## Work request
Images in the data are to be skipped, while every line is restated exactly as written.

## Collected data
........
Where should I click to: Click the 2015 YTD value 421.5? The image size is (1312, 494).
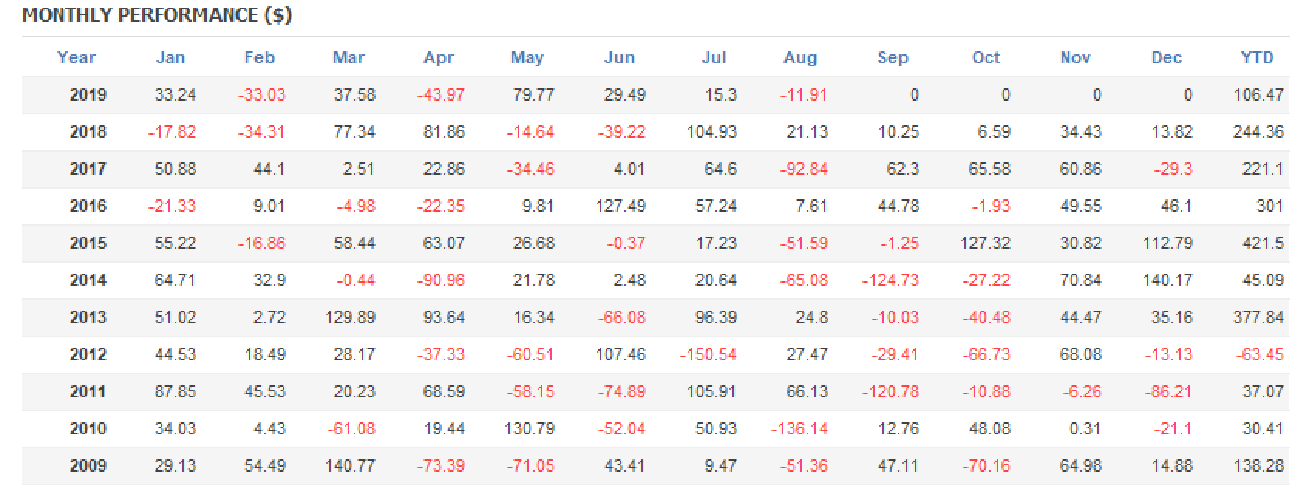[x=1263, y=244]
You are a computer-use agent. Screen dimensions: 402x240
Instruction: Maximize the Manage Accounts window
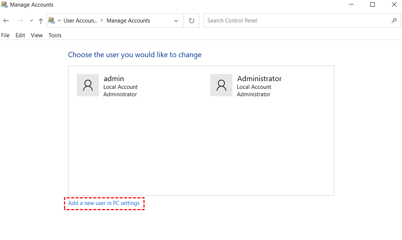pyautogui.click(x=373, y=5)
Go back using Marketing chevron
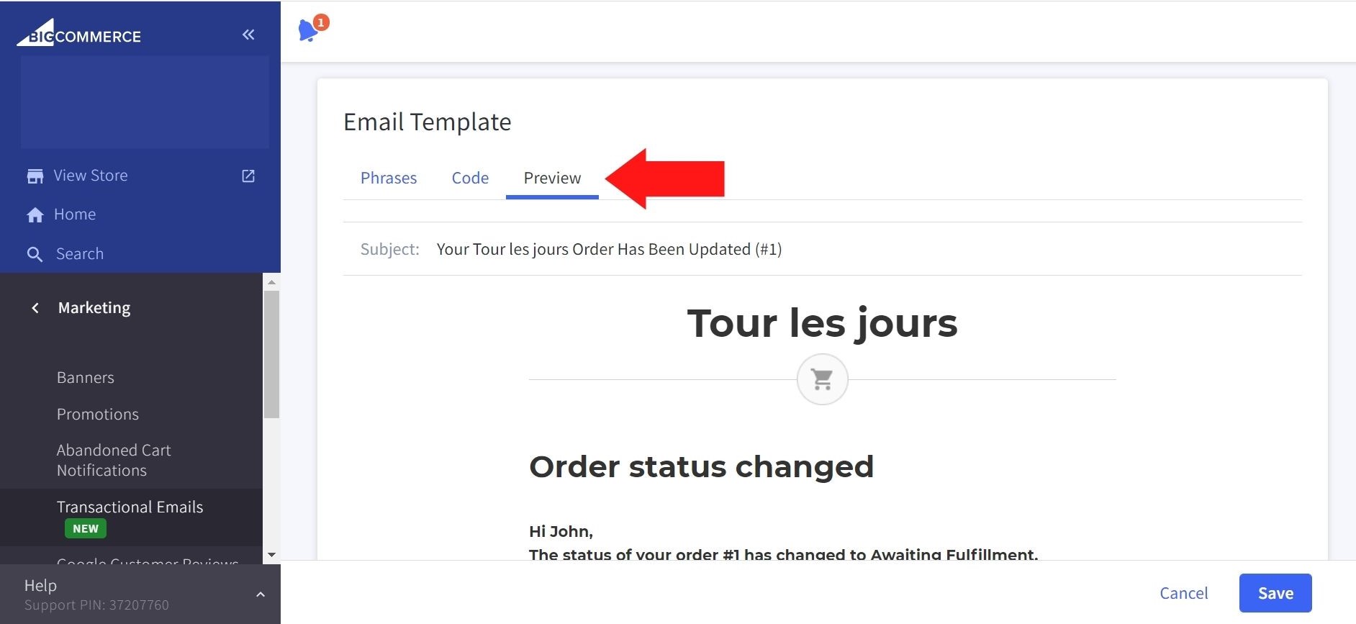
........
## Reply
Where should I click to: Click the 2015 YTD value 421.5? The image size is (1312, 494).
[x=1263, y=244]
You are a computer-use agent. Screen dimensions: 402x240
Instruction: Maximize the Manage Accounts window
pyautogui.click(x=373, y=5)
Go back using Marketing chevron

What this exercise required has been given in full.